Comble de la bêtise, en agressant quatre joueurs de River Plate, qui souffrent de brûlures de premier degré, jeudi au stade de la Bonbonera -fermé sur décision administrative vendredi le temps de l'enquête policière- les "barrabravas" de Boca ont probablement précipité l'élimination de leur équipe, battue 1-0 à l'aller.
La Confédération sud-américaine (Conmebol), organisatrice de la Copa Libertadores, y voit un incident "d'une énorme gravité". De son côté, Joseph Blatter, président de la Fifa, estime que "le football ne peut pas être meilleur que la société", mais que "la violence devrait quitter le football".
La Conmebol devait se prononcer samedi. Elle donnera probablement la victoire sur tapis vert à River. Le président de Boca Daniel Angelici s'attend à une sanction. "On ne veut pas être les otages des violents, ni que l'incident tombe dans l'impunité", a-t-il dit lors d'une conférence de presse.
"C'est une honte pour le football", a réagi à son tour l'entraîneur de Boca, Rodolfo Arruabarena.
Boca Juniors, club le plus populaire d'Argentine, a signé un bon début de saison. Leaders du Championnat après leur victoire 2-0 face à River début mai, les coéquipiers de Fernando Gago pouvaient espérer renverser la vapeur devant leur chaud public.
D'habitude, la rubrique violence est alimentée par des règlements de compte entre supporteurs, souvent du même club, car beaucoup d'argent est en jeu avec la revente de billets, de maillots, de drogue et la gestion du stationnement autour des stades.
Ces affrontements, essentiellement à Buenos Aires, ont tué douze personnes en 2013, seize en 2014, et déjà trois cette année.
La violence est telle, dans et autour des stades, que les autorités politiques ont interdit les déplacements de supporteurs pour éviter les heurts.
La rencontre Boca-River avait débuté par une minute de silence en hommage à un joueur de 4e division, mort en plein match.
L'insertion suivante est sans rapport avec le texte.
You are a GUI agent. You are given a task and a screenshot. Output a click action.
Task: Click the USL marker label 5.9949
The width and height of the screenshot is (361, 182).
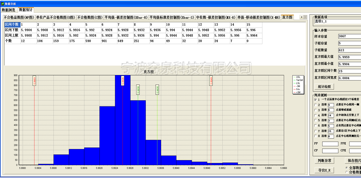tap(211, 81)

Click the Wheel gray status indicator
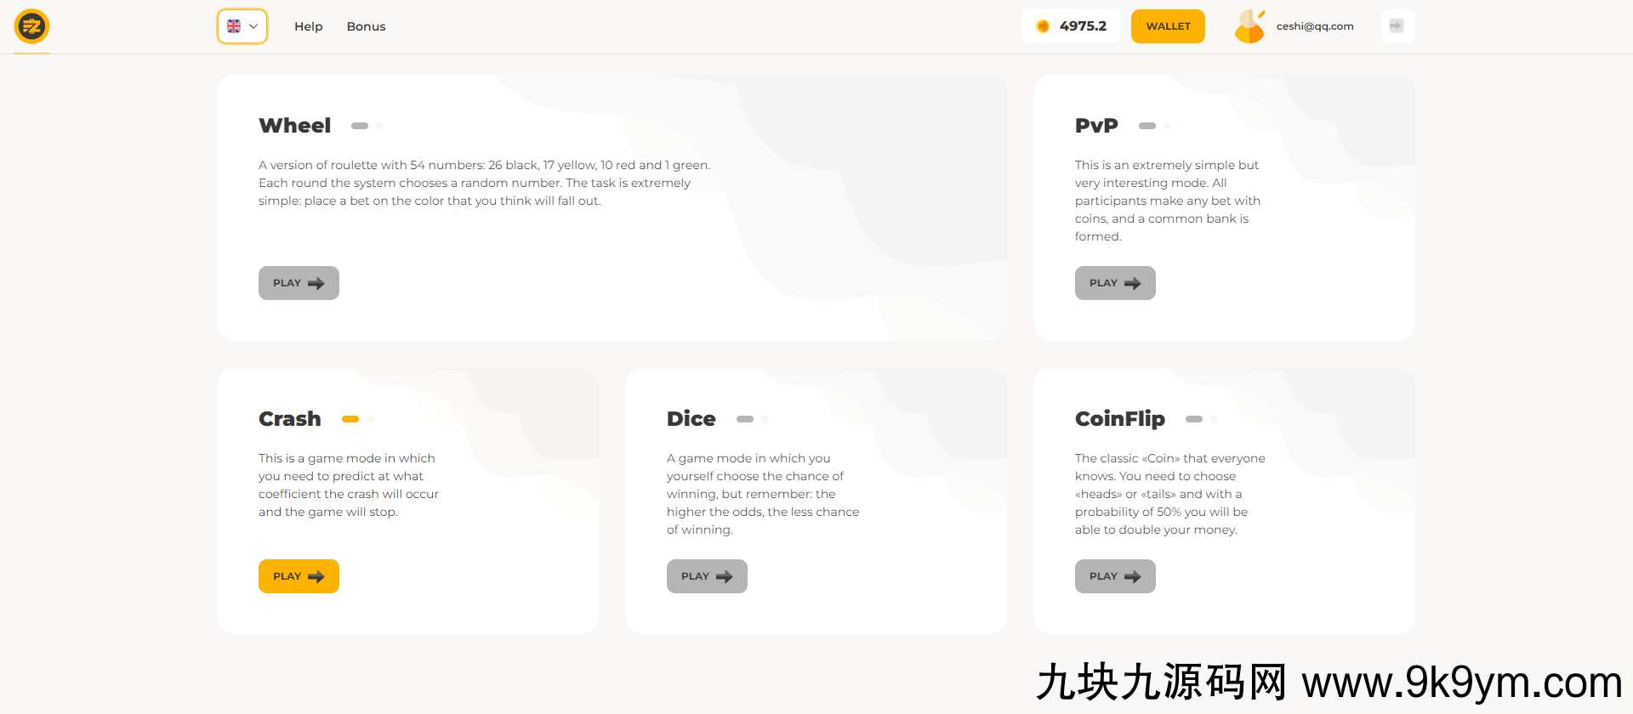pos(360,126)
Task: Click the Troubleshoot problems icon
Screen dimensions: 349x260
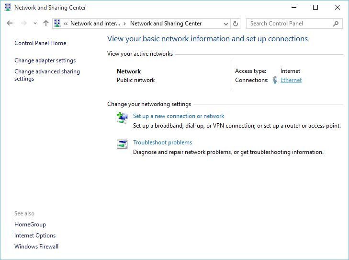Action: 122,144
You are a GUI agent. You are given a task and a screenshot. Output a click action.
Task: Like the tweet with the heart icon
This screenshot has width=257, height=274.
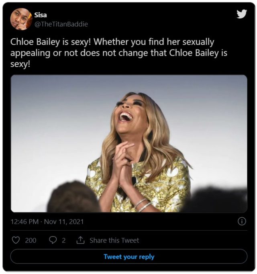click(16, 240)
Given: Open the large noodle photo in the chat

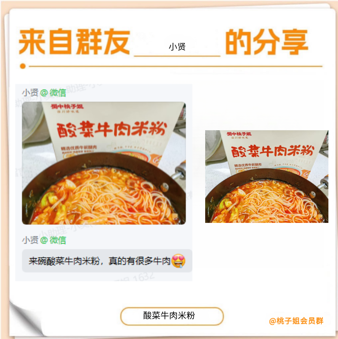Looking at the screenshot, I should click(104, 163).
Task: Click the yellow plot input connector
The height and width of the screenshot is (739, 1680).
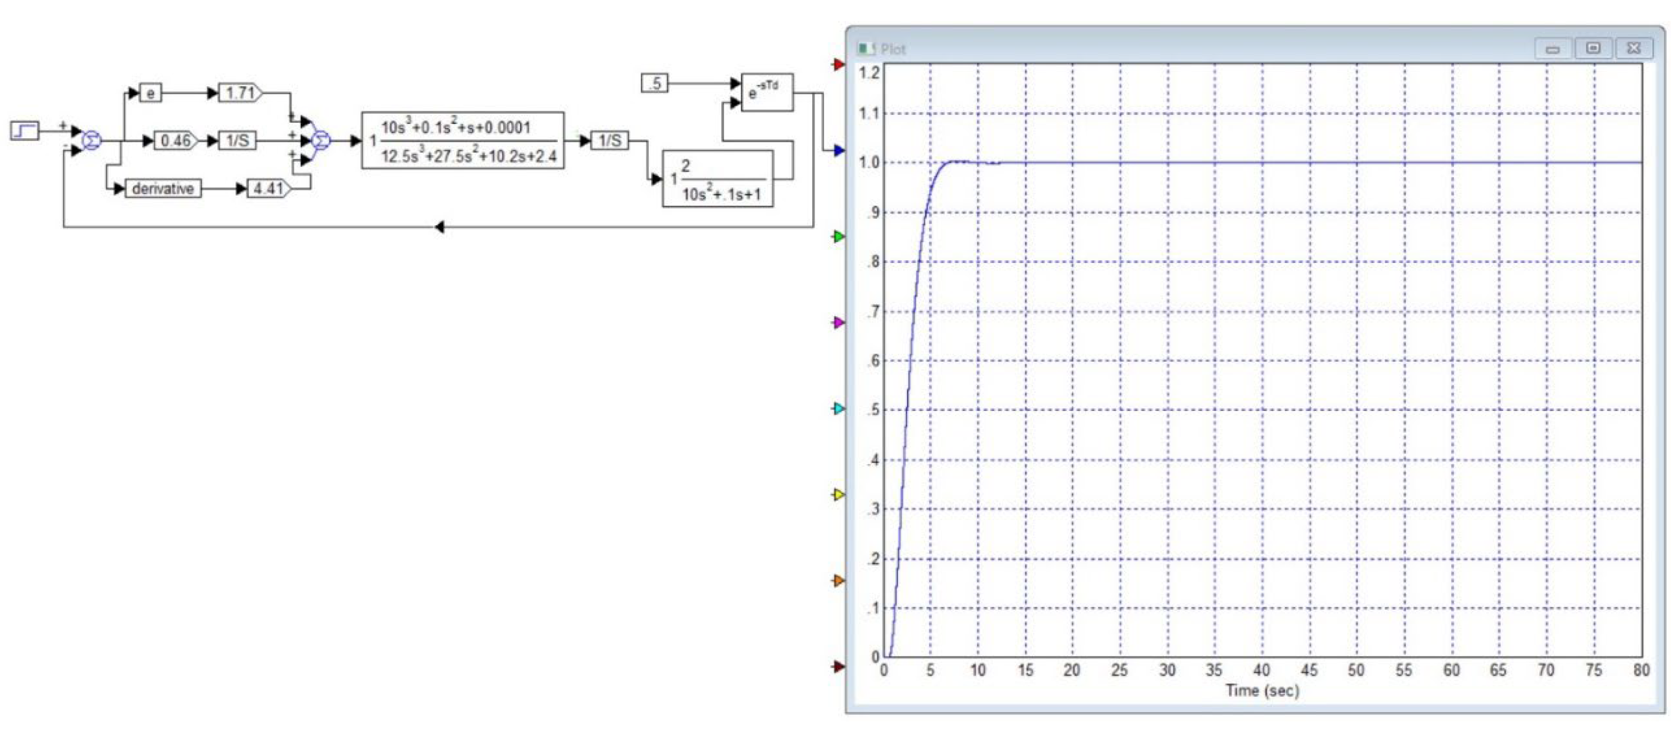Action: coord(839,495)
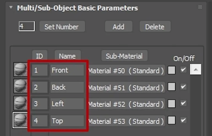Toggle off the Back sub-material checkbox
This screenshot has width=212, height=136.
tap(183, 87)
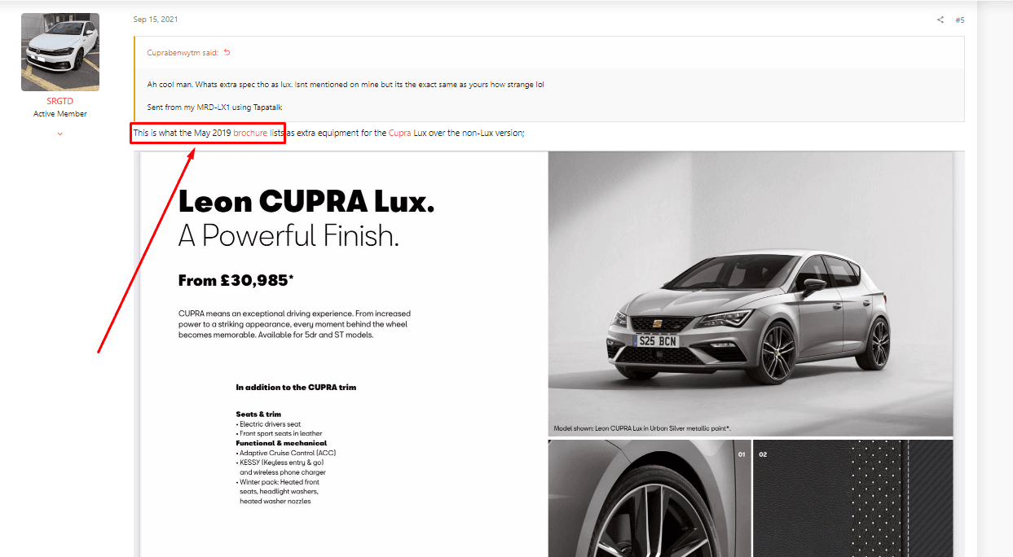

Des millions d'Argentins étaient rivés à leur téléviseur et 60.000 spectateurs étaient dans la Bombonera pour assister au "Superclasico" du football argentin.
- Supporteur tout-puissant -
A la fin de la mi-temps (0-0), les joueurs de River Plate ont été agressés dans le tunnel gonflable qui relie les vestiaires à la pelouse lors de leur retour sur le terrain.
Le défenseur de River Plate Ramiro Funes Mori en est sorti les mains sur le visage: "Je n'y vois plus rien, je suis brûlé".
Après l'incident, les joueurs de Boca sont allés saluer amicalement les supporteurs et se sont positionnés sur le terrain, comme pour jouer, alors que l'annonce de la suspension de la rencontre avait retenti dans la Bombonera.
L'arbitre et le délégué de la Conmebol ont longtemps tergiversé avant de trancher, vers 23h00, plus d'une heure après l'incident. Les joueurs de River Plate ont dû attendre 02h00 du matin pour pouvoir quitter le stade en toute sécurité.
Les autorités redoutaient des débordements de violence en dehors du stade, mais la nuit a finalement été calme.
Les rencontres entre Boca Juniors et River Plate se déroulent généralement sous haute tension, tant la rivalité est forte entre les deux clubs de Buenos Aires.
Dans le quotidien sportif Olé, l'éditorialiste Tomas Sanz dénonce "l'ingéniosité perverse des supporteurs".
"(Jeudi) c'était Boca, demain, ce sera un autre club. Dénoncer l'un des nôtres responsables de cette bassesse. Jamais. Un code non-écrit l'empêche. La certitude que des dirigeants et même des policiers tolèrent la violence laissent perplexe", écrit-il.
Le football argentin s'est progressivement enfoncé dans une violence incontrôlée, offrant tout pouvoir aux "barrabravas", les supporteurs ultras. Un pouvoir que ni les dirigeants du foot, ni les politiques ne remettent en cause.
Vendredi matin, le président la Fédération argentine de football Luis Segura bottait en touche: "Nous ne sommes pas responsables de la violence et de l'insécurité".
Le secrétaire à la Sécurité Sergio Berni appelait lui "les dirigeants du football à prendre leurs responsabilités".